# TUGAS ANDA
Tulis kembali semua catatan di bawah ini dengan mengganti "Open" menjadi "Launch" tanpa mengubah bagian lain, dan jangan sertakan gambarnya.

=== INFORMASI YANG DITAMPILKAN ===

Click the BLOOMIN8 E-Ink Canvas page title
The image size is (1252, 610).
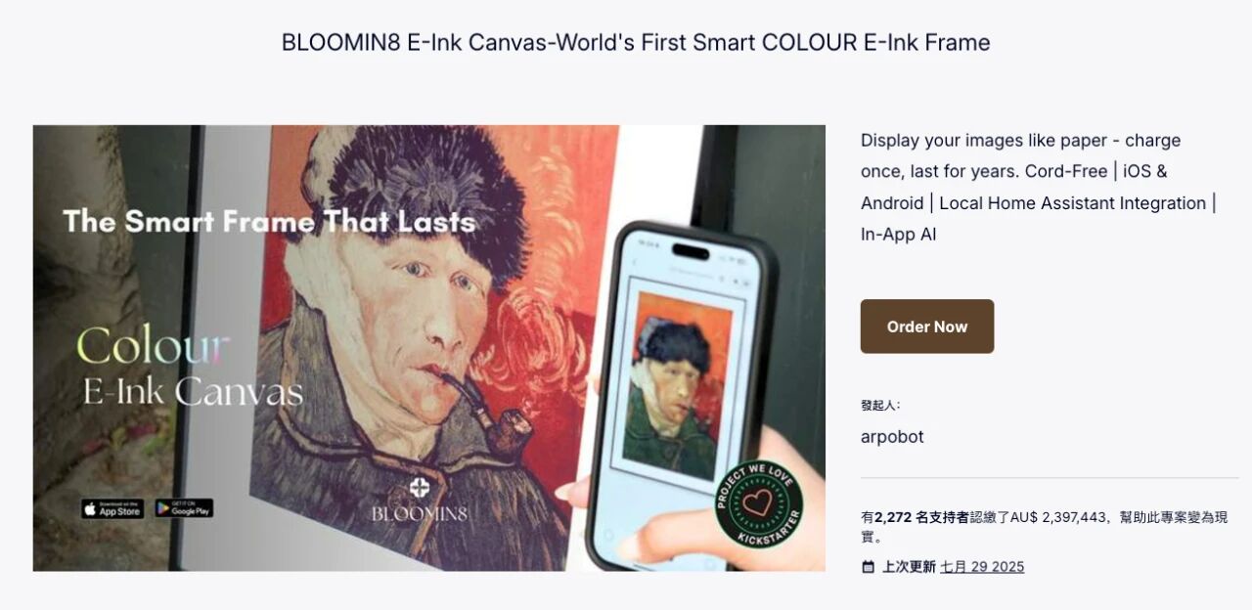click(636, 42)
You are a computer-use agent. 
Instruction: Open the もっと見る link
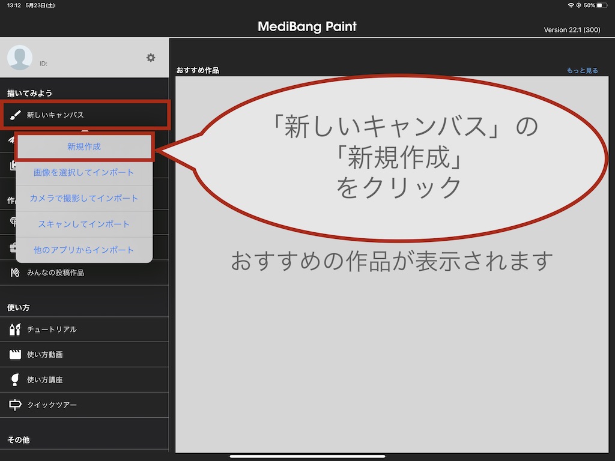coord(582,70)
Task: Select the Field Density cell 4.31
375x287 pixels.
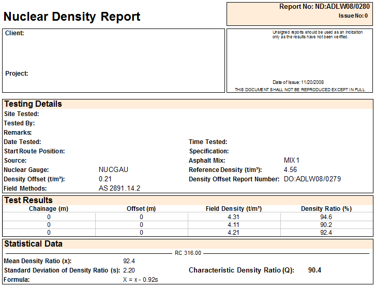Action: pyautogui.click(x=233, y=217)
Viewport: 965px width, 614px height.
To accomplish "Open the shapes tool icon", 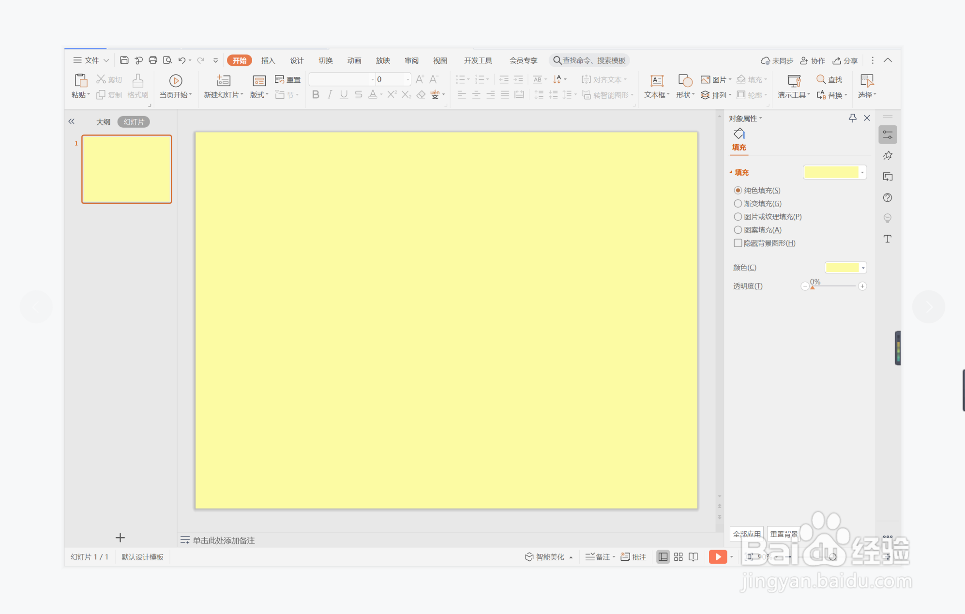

===

# JAWABAN
Click the BLOOMIN8 E-Ink Canvas page title
The image size is (1252, 610).
click(636, 42)
You are a computer-use agent. 
Instruction: Launch the もっと見る link
coord(582,70)
Task: Select the Field Density cell 4.31
375x287 pixels.
Action: pyautogui.click(x=233, y=217)
Viewport: 965px width, 614px height.
To accomplish "Launch the shapes tool icon", 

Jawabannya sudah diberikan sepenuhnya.